Otros extranjeros, más prácticos, aprovechan que la wifi del lugar ya funciona y –como algunos cubanos– se acomodan en la acera o permanecen de pie mientras revisan cuentas de Facebook y sus correos electrónicos.
Puede que el bar todavía esté cerrado, pero al menos en el universo virtual el Floridita ya está abierto para todos los que paguen la conexión.
***
Camino unas cuadras en Obispo. La calle no tiene todavía el trasiego serpenteante de otras veces pero no luce desierta ni mucho menos. Va recuperando su aire de mercadillo, de bazar maquillado y tropical.
Tiene sus charcos y sus adoquines sanos y no tan sanos y sus puntos de venta siempre abiertos para el recién llegado y el snob que desea su gorra verdeolivo o su sombrero de guano o su artesanía de madera o su pulóver del Che. O, mejor aún, el paquete completo.
— ¿Te preguntaron por algo del ciclón? –le pregunto a la vendedora en cuanto se marchan unos turistas. Ella niega con la cabeza.
— Querían lo de siempre y regatearon. No les importa que la ciudad quedara hecha mierda. Lo que quieren es resolver lo suyo –dice.
— Como todo el mundo –le respondo.
— Como todo el mundo –repite en tono burlón.
— El vendedor de aquí al lado sí me comentó hace poco que un turista le había preguntado si tenía un periódico con noticias del ciclón. Pero no tenía. ¿Quién va a tener eso? En esos primeros días la gente no estaba para esas cosas. Pero dicen que hay gente vendiendo fotos del mar metido en Centro Habana. Fotos de Internet… No es mala idea. Quizá se le pueda decir al muchacho que trae las pinturas que haga algo parecido. Las olas en el malecón. O en el morro de La Habana.
Tal vez sea mucho pedir, pero la primera imagen que me viene a la mente es la de la ola de Hokusai, con el monte Fuji en el fondo. Su versión criolla podría tener, ciertamente, el faro del morro.
—Aunque quizá no valga la pena –me corta las alas la vendedora–. En unos días a esa gente se les olvida el huracán. Mejor seguimos con lo de siempre, que es lo que funciona. Con las gorras y las fotos del Che.

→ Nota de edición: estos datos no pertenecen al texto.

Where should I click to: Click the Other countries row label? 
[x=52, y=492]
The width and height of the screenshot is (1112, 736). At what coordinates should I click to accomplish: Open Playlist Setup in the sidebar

Aunque real el escrito no deja de ser un poco desagradable para las miles de personas que dia a dia luchan por recuperarse lo mas pronto posible, aunque sea de las necesidades mas urgentes. Es vergonzoso ver en la red, como los turistas preguntan si pueden ir a Varadero en Octubre, si el hotel esta en condiciones, si hay comida y se olvidan de los mas de dos millones de afectados por los huracanes. Yo no pusiese este tipo de escrito en este momento. no es el momento oportuno. A lo major estoy equivocado, pero esa es mi impresion
Pasa igual en todas partes. En Barcelona, tras los atentados, no habían transcurrido aún las primeras 24 horas y ya pululaban decenas de miles de turistas por Las Ramblas a la caza de alguna foto anecdótica, o morbosa, que a veces no hay diferencias entre una y otra. De hecho, en Cambrils, apenas horas después de caer abatidos los cinco miembros del comando terrorista, los bañistas se tiraban fotos justo en la rotonda donde los mataron. Para dejar constancia de que estuvieron en el lugar de los hechos. No vale la pena detenerse a juzgarlos. Están en todo su derecho de no empatizar. Son turistas. Están de paso. Pagan en moneda dura. No están para perder el tiempo en algo que ellos no decidan que valga la pena. Al fin y al cabo es su dinero y sus vacaciones lo que está en juego. No les pidan que tengan alma. Les basta con ser solventes. Bienvenidos cubanos al mundo real.